Open Shortest Path First (OSPF) is a link-state routing protocol: every router within an area has a complete map (the Link State Database, LSDB) of all routers and links in that area, and runs Dijkstra's SPF algorithm to compute the shortest path tree. The area hierarchy exists to limit how much of the network each router must hold in its LSDB — and by extension, how much SPF computation it must perform when the topology changes.

Area 0: The Backbone

All OSPF areas must connect to Area 0 (the backbone). Intra-area routing is optimal; inter-area routing is summary-based (Type 3 LSAs from ABRs). All inter-area traffic must transit Area 0 — this is by design, not a limitation. It prevents routing loops in a hierarchical topology.

Area Border Routers (ABRs) sit between Area 0 and non-backbone areas. They maintain two LSDBs (one per area) and generate Type 3 Summary LSAs that advertise the summarised prefixes of one area into the other. This is where route summarisation happens — and where it must happen, since you can only summarise on ABRs in OSPF.

Stub Areas: Reducing External Route Advertisements

A stub area blocks Type 5 LSAs (external routes redistributed into OSPF from other protocols — BGP, EIGRP, static). Instead, the ABR injects a default route (Type 3 LSA) pointing toward Area 0. Routers in the stub area reach external destinations via this default rather than maintaining a full table of external routes.

Use stub areas for:

  • Branch sites or access layer areas that have no local default exit and don't need to know the detail of external routes
  • Areas with limited memory routers (Type 5 tables can be large in environments with many redistributed routes)

Stub area requirements: all routers in the area must be configured as stub (one non-stub router blocks the area from being stub). No ASBR (Autonomous System Boundary Router) can exist inside a stub area, since there are no Type 5 LSAs to distribute.

Totally Stubby Areas: Maximum Summary

An extension to stub areas (Cisco proprietary, but widely supported): block both Type 5 (external) and Type 3 (inter-area summary) LSAs. Only the ABR's default Type 3 LSA remains. Routers in a totally stubby area have the smallest possible LSDB — only intra-area LSAs plus a single default route.

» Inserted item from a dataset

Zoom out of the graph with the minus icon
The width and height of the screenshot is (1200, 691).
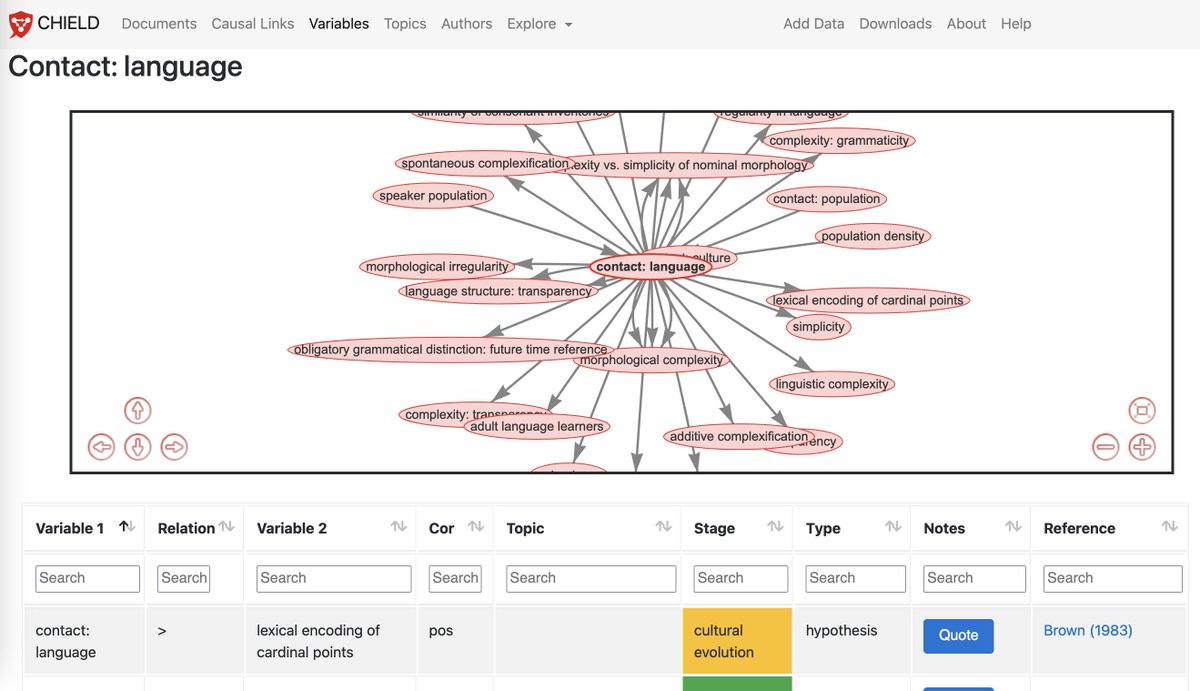[1105, 447]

This is the correct design for spoke sites in a hub-and-spoke topology that have a single upstream path and no need for routing granularity beyond "everything goes to the hub."

NSSA: External Routes Without Type 5

Not-So-Stubby Area (NSSA) is the compromise for areas that need to redistribute external routes locally but cannot receive Type 5 LSAs from other areas (because the area is otherwise stub-like). An ASBR in an NSSA generates Type 7 LSAs (instead of Type 5). The ABR translates Type 7 to Type 5 before flooding them into Area 0.

When to use NSSA:

  • A branch site connects to a secondary ISP or a partner network via BGP and needs to redistribute those routes into OSPF — but shouldn't receive the full external route table from other areas
  • A distribution layer area that terminates VPN tunnels (redistributing static routes from VPN peers into OSPF) while remaining shielded from external routes redistributed elsewhere

Virtual Links: When Area 0 Continuity is Broken

OSPF requires all non-zero areas to connect physically to Area 0. In merged networks (post-acquisition) or in network designs where a non-zero area separates two segments of Area 0, a virtual link is a logical extension of Area 0 through a transit area. Virtual links are a workaround, not a design goal — if your network requires virtual links to function, this is a signal that the physical design should be reviewed.

Multi-Area Design for the Enterprise Campus

A typical enterprise campus design:

  • Area 0: Core and distribution layers. ABRs sit at the distribution layer boundary.
  • Area N (access): One area per building or campus zone. Totally stubby if the access layer has no local exit. NSSA if access layer routers have VPN or direct WAN connections to terminate.
  • Summarisation: Each ABR summarises its access area's prefix space into Area 0. Design your IP address plan so each area has a contiguous, summarisable block — this is the single most important planning prerequisite for clean OSPF design.

Tuning for fast convergence: reduce OSPF dead intervals (from default 40s to 10s), enable BFD for sub-second failure detection on point-to-point links, and use OSPF Fast Hello (hello interval 1s) on links where BFD is unavailable.